On the connections between optimization algorithms, Lyapunov functions, and differential equations: theory and insights
Paul Dobson, Jesus Maria Sanz-Serna, Konstantinos Zygalakis
TL;DR
The paper develops a relaxed, Lyapunov-based control framework to relate optimization algorithms with second-order ODEs, encompassing gradient descent, Polyak's heavy-ball, and Nesterov acceleration for smooth strongly convex objectives. By adopting Additive Runge-Kutta interpretations and weakening positivity constraints on Lyapunov matrices, it achieves convergence rates near $\sqrt{2m}$ in continuous time and near $1-\sqrt{2}/\sqrt{\kappa}$ in discrete time for a two-parameter Nesterov family, and introduces the Polyak+ ODE with a skew-symmetric perturbation that can further accelerate convergence.

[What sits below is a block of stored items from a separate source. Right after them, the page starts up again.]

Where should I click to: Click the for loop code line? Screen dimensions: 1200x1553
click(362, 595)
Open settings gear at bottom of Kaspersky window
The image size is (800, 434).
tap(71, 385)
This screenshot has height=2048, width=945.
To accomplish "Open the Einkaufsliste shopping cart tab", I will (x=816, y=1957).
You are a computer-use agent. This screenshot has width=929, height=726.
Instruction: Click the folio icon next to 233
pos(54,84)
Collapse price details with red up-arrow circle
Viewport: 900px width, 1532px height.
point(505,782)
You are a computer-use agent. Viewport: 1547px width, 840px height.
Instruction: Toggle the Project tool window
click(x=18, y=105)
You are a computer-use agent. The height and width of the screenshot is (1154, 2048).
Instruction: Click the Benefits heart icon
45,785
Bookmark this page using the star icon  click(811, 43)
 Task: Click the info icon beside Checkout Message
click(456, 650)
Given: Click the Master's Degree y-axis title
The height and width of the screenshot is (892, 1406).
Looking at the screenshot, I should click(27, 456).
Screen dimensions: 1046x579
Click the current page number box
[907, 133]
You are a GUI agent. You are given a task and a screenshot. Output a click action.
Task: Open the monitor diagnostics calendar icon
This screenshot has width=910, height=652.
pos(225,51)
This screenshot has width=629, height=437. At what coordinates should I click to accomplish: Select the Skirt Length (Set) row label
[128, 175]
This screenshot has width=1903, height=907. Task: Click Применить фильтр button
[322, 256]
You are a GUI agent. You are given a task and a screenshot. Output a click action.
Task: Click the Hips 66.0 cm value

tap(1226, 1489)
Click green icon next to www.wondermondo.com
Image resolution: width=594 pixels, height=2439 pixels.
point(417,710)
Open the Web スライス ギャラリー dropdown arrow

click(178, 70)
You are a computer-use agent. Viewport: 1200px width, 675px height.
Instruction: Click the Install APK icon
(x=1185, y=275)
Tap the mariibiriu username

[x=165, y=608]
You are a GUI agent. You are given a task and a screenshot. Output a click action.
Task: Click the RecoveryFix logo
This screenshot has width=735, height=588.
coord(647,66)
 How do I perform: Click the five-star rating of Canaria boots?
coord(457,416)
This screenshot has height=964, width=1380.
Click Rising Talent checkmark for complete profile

The framework extends naturally to a stochastic setting and to over-parameterized models, yielding rates surpassing prior results and offering design principles for accelerated stochastic algorithms. Overall, the work clarifies when discretizations preserve acceleration, provides novel continuous and discrete-time rates, and offers practical guidance for constructing and analyzing accelerated optimization methods.
Abstract
We revisit the general framework introduced by Fazylab et al. (SIAM J. Optim. 28, 2018) to construct Lyapunov functions for optimization algorithms in discrete and continuous time. For smooth, strongly convex objective functions, we relax the requirements necessary for such a construction. As a result we are able to prove for Polyak's ordinary differential equations and for a two-parameter family of Nesterov algorithms rates of convergence that improve on those available in the literature. We analyse the interpretation of Nesterov algorithms as discretizations of the Polyak equation. We show that the algorithms are instances of Additive Runge-Kutta integrators and discuss the reasons why most discretizations of the differential equation do not result in optimization algorithms with acceleration. We also introduce a modification of Polyak's equation and study its convergence properties. Finally we extend the general framework to the stochastic scenario and consider an application to random algorithms with acceleration for overparameterized models; again we are able to prove convergence rates that improve on those in the literature.